Stake 1437, 17 July 1889 View Larger Image
17 July 1889
On the day that Stanton chose to end his first attempt at navigating the river through Grand Canyon, Nims captured this image of two crew members on the broad, unvegetated beach at South Canyon, looking downstream toward Vasey’s Paradise (not visible, right side). The expedition, preparing to leave the river after the deaths of three of its members, cached most of its gear in a nearby alcove, but not in Stanton’s Cave, the opening of which is just visible in the cliffs on the right midground. Driftwood lines the shoreline here, deposited by a large eddy downstream from the debris fan of South Canyon.
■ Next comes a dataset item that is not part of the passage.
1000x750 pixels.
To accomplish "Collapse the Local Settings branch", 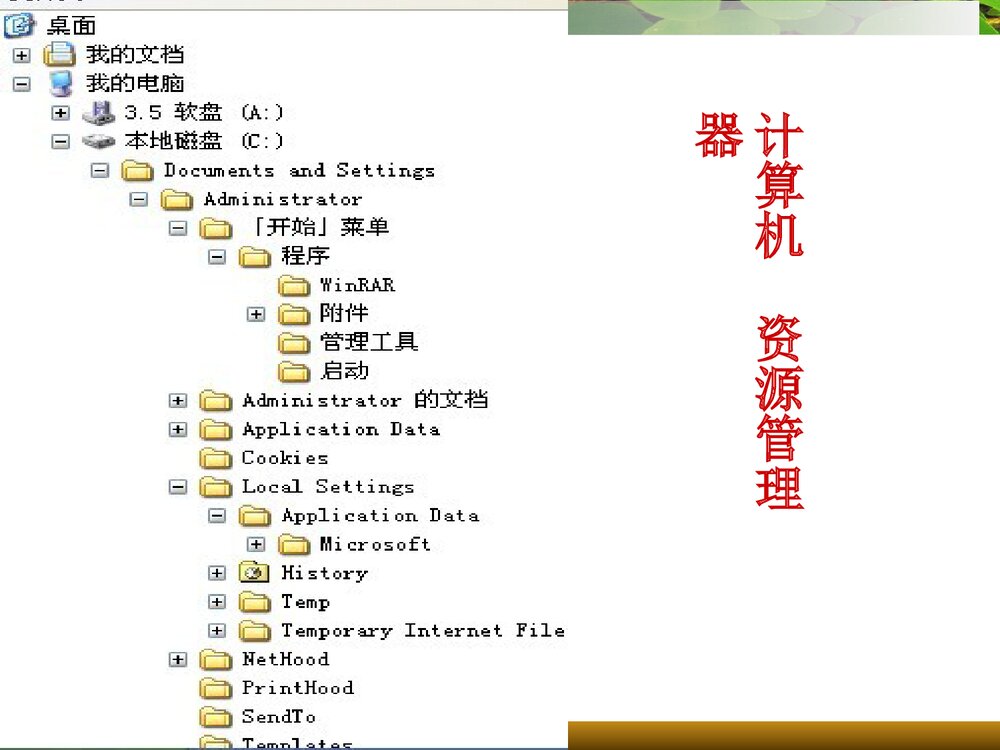I will click(x=178, y=487).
Photo credit: Franklin A. Nims, 57-RS-327, courtesy of The National Archives

Stake 1437, 3 February 1991 View Larger Image
3 February 1991
Considerable change has occurred in this view over the preceding 102 years. There is considerably less sand on the beach now, making replication of the image difficult. Two of the same boulders in the left foreground are still visible; the other rocks were either deposited since 1889 or were uncovered as the sand was eroded. Several tamarisk trees grow out of the rocky deposit, and seepwillow has established along the back of the sandbar. Driftwood still accumulates on this beach, which is heavily used by river runners. Jim Hasbargen and Bob Webb pose in positions occupied by Stanton boatmen in 1889.
Photo credit: Ted Melis

Stake 1437, 17 September 2010 View Larger Image
17 September 2010
The tamarisk trees have grown, blocking more of the view from the original camera station. Riparian vegetation in general has increased, particularly the native seepwillow and the non-native tamarisk. From this vantage point, the sandbar either has not had net change over 19 years or it has increased in size.